Editorials, Ethics

Statistics Can Say Whatever You Like…

It’s amazing how many times you can see that quote – or one very similar, as people are rationalizing information they need to have access to in order to make their case.  “Statistics,” I think, is too specific – I think it should be “Data Can Be Made to Say Whatever You Like…”

I can’t tell you how many times I’ve presented sample results and reporting only to be sent back because “yeah, that’s really great – and we’re getting closer to what we need.  Can you tweak it to say something more like this…” and then approaches and data included and so-on are shifted around to present a different picture.

This is a huge ethical dilemma for data folks.  You have so many different facets in play on something like this.  From remaining employed to paying attention to ethical goal posts.   It’s a very fine line to walk.

In comments to the public data set post, Tim Derrick mentions something very much along these same lines:

Data quality is also very important – we have seen people using correlations to fill in gaps in the input data, and then use that filled-in data to drive correlation-based learning, (basically they were just building their assumptions into the data), and then the machine learning gave results that matched their assumptions, so it all looked good statistically, but the results were not representative of reality. It is not as simple as it seems.”  (Emphasis mine)

I think it’s safe to say that we’ll see this more and more.  And, if it’s not about changing the data or excluding less tasty items to make a specific point, it could well be about including additional complementary data sets – things that add further meat to the hypothesis we do want to prove or support.   I’d love to hear some examples of this (no specifics, and change names, blah, blah, blah) and perhaps more importantly, what do you say or do in response to this type of request?

Perhaps this should be considered for addition to the Code of Ethics?  Data is provided and presented in the truest light and most transparent way possible.  The caped crusader in me thinks that’s a good idea.  The realist thinks defining what’s “right” in data and presenting it that way as an ethical goal is extremely tough to define and measure.

What types of things are you seeing?  What have you seen work, or go awry?

  • NameThatTune

    I remember years ago Mike Ditka was being asked questions by the local media about some decisions that we’re made during a game.

    The reporter said something like “statistically” wouldn’t it have made sense to…”.

    Ditka’s response was “statistics are for idiots”.

    I used to think that was such a stupid thing to say but in retrospect there is a lot of wisdom with that thought. I know it was in the context of football where there are so many intangibles at play, however your comments are consistent with how humans use statistics. They are used to convey whatever it is you wish to convey.

    Statistics can produce alternative facts. When you can’t agree with the facts you have no basis for a rational decision. Then when you make a decision based on alternative facts you can tweak the statistics to tell whatever story you want since there are so many possibilities.

    AI is fraught with peril since it depends on the data it consumes. You are what you eat…

  • Tom Gueth

    There is an old saying:

    Figures never lie, but liars always figure.
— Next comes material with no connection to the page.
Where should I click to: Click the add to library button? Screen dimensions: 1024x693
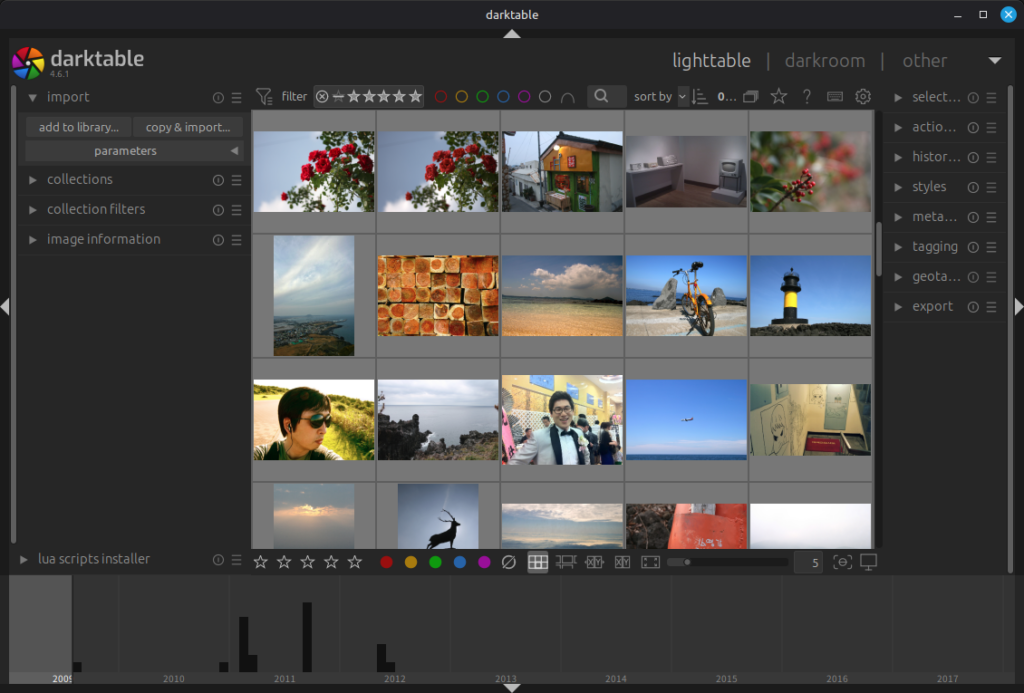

    And I love the Ditka quote. Statistics are not “facts”. They are a “possibility” of something happen. While statistics can lead to facts, they are not facts in themselves.

    Basically, I agree that this is an issue of ethics. But having some kind of code of ethics doesn’t solve the problem. The problem is most people, once the “results” are displayed, assume that the person presenting the data is ethical. Sadly, this is often not true. I have experienced it so many times in my past, people lying with data, whether real or made up.

    In science, a “result” must be repeatable – if not repeatable, then not correct. Today, few if anyone (especially the media) simply take results as facts. The only solution is to ask for the data and its sources and having it analyzed by others, before allowing results to be presented as facts. But today, the attitude is better to be first than correct. I listen to the idiocy presented today under “science” and “facts”, and know that much is incorrect. Good example – in 1980’s, eggs were bad for us, now they are good for us.

    Sadly, I don’t see this getting better.


    • NameThatTune

      I read something recently that suggested a person is less likely to believe climate science if they identify as Conservative and have a higher education.

      The opposite is true if the person is a Liberal with a higher education.

      I don’t mean to inject politics as that is not my intent.

      I just find it interesting that there can be such a disconnect with how people interpret facts based on their ideological leanings.

      It’s further evidence that as humans, we are not capable of objectively interpreting facts. It’s a fatal flaw in our DNA.

  • John Shadows

    When you add the concepts and variablesof sample size, sample bias and outlier exclusion, you have a recipe for lying and fraud.
    I’m a fan of “drill down to the raw data and show me the roll up” type of reporting. Statistics around much of our hot button political and social topics don’t seem to have the raw data for folks to drill down to and see things like exclusion criteria so you have no idea what the report much less, the A.I. algorithms left out.